# [solved]libknotificationitem blockiert kde-4.4.4 update

## skydoom

Hallo,

 *Quote:*   

> )      
> 
> [noch viele viele viele andere]                                                                                                                                    
> 
> [uninstall    ] kde-base/solid-hardware-4.3.5                                                                                              
> ...

 

ich habe bereits probiert libknotificationitem zu deinstallieren, aber helfen tut es nicht, wie in diesem thread beschrieben: 

https://forums.gentoo.org/viewtopic-t-833555.html?sid=4b9d4c106c37398ecd0b77804ef2680e

Was übersehe ich da wieder?

grüße

Dennis

----------

## Christian99

 *Quote:*   

> ('installed', '/', 'kde-base/libknotificationitem-4.3.5', 'nomerge') pulled in by
> 
> >=kde-base/libknotificationitem-4.3.5[-kdeprefix,-aqua] required by ('installed', '/', 'kde-base/kappfinder-4.3.5', 'nomerge') 

 

sieht so aus, als ob du kappfinder runterschmeißen musst. das scheints nicht für 4.4 zu geben.

----------

## skydoom

kappfinder ist weg, allerdings immer noch:

 *Quote:*   

> [blocks b     ] kde-base/kdebase-startkde:4.4[-kdeprefix] ("kde-base/kdebase-startkde:4.4[-kdeprefix]" is blocking kde-base/kdebase-startkde-4.3.5)                                                                                                                                   
> 
> [blocks B     ] kde-base/libknotificationitem:4.3[-kdeprefix] ("kde-base/libknotificationitem:4.3[-kdeprefix]" is blocking kde-base/kdelibs-4.4.4)                                                                                                                                    
> 
> Total: 184 packages (33 upgrades, 1 downgrade, 19 new, 130 in new slots, 1 reinstall, 133 uninstalls), Size of downloads: 772,636 kB
> ...

 

Sind vieleicht noch Pakete da die kappfinder brauchen? 

Wie find ich das raus?

----------

## Christian99

 *Quote:*   

> Sind vieleicht noch Pakete da die kappfinder brauchen?
> 
> Wie find ich das raus?

 

sieht so. probier mal "equery d kappfinder".

----------

## skydoom

 *Quote:*   

> [ Searching for packages depending on kappfinder... ]
> 
> kde-base/kdebase-meta-4.3.5 (!kdeprefix? >=kde-base/kappfinder-4.3.5[aqua=,-kdeprefix])
> 
>                             (kdeprefix? >=kde-base/kappfinder-4.3.5:4.3[aqua=,kdeprefix])
> ...

 

kann ich kdebase-meta im laufenden betrieb runterschmeißen?

----------

## Max Steel

Ja. diese Meta-Pakete sind reine "Sammel-Pakete" in deren einfach nur Abhängigkeiten stehen.

----------

## Christian99

hm, ja. weil es nur ein meta packet ist, sollte das nix machen. es ist aber seltsam, dass kdebase-meta anscheinend nicht geupdatet werden soll. schau mal ob das in der liste der upzudatenden pakete dabei ist.

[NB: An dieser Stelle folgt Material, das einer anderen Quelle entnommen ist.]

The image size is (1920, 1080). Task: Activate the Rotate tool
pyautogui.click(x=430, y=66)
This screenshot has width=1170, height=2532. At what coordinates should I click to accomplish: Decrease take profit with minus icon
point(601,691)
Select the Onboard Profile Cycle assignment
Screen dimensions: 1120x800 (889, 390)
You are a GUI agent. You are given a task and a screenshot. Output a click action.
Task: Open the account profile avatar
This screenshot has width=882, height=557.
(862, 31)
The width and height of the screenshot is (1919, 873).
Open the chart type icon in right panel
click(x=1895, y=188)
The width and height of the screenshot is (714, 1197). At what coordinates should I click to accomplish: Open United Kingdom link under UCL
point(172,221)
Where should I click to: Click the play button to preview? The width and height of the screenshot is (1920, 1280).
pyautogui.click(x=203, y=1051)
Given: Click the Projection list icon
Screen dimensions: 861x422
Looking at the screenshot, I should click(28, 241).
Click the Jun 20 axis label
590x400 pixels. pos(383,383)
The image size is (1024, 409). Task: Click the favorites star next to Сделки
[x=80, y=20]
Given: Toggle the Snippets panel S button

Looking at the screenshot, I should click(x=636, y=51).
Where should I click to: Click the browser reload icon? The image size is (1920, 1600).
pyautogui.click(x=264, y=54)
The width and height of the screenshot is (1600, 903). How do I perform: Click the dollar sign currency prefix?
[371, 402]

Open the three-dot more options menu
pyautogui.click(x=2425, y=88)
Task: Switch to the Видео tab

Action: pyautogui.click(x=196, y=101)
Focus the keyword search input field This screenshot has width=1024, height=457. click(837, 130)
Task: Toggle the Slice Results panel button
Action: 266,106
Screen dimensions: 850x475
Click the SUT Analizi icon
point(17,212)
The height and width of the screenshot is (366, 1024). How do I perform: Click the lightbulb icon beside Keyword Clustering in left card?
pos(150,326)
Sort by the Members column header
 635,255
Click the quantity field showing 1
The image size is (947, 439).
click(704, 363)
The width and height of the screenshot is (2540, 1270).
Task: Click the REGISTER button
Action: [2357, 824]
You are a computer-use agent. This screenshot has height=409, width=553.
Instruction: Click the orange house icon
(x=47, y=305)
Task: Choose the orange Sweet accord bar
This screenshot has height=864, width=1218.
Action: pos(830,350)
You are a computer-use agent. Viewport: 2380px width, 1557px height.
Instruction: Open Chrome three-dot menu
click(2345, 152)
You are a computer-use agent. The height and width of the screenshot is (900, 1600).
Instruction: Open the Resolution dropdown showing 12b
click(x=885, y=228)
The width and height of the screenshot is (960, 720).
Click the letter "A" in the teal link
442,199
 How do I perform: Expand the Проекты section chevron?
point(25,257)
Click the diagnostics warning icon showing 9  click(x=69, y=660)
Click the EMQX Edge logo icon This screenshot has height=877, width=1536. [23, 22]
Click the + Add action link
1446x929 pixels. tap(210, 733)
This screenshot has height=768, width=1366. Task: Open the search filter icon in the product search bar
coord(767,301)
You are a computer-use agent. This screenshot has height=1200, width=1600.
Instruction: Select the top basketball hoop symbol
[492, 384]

probier mal "emerge -uD kdebase-meta", und wenn das nicht geht, dann kdebase-meta deinstallieren und wieder installieren.

wenn dus nicht wieder installierst gehn beim nächsten "emerge --depclean" die kdebasis-sachen verloren.

----------

## skydoom

Ich habs deinstalliert, Update durchgeführt, kdebase-meta installiert (Version 4.4.4) und alles ist gut!  :Very Happy: 

Danke!

dennis

----------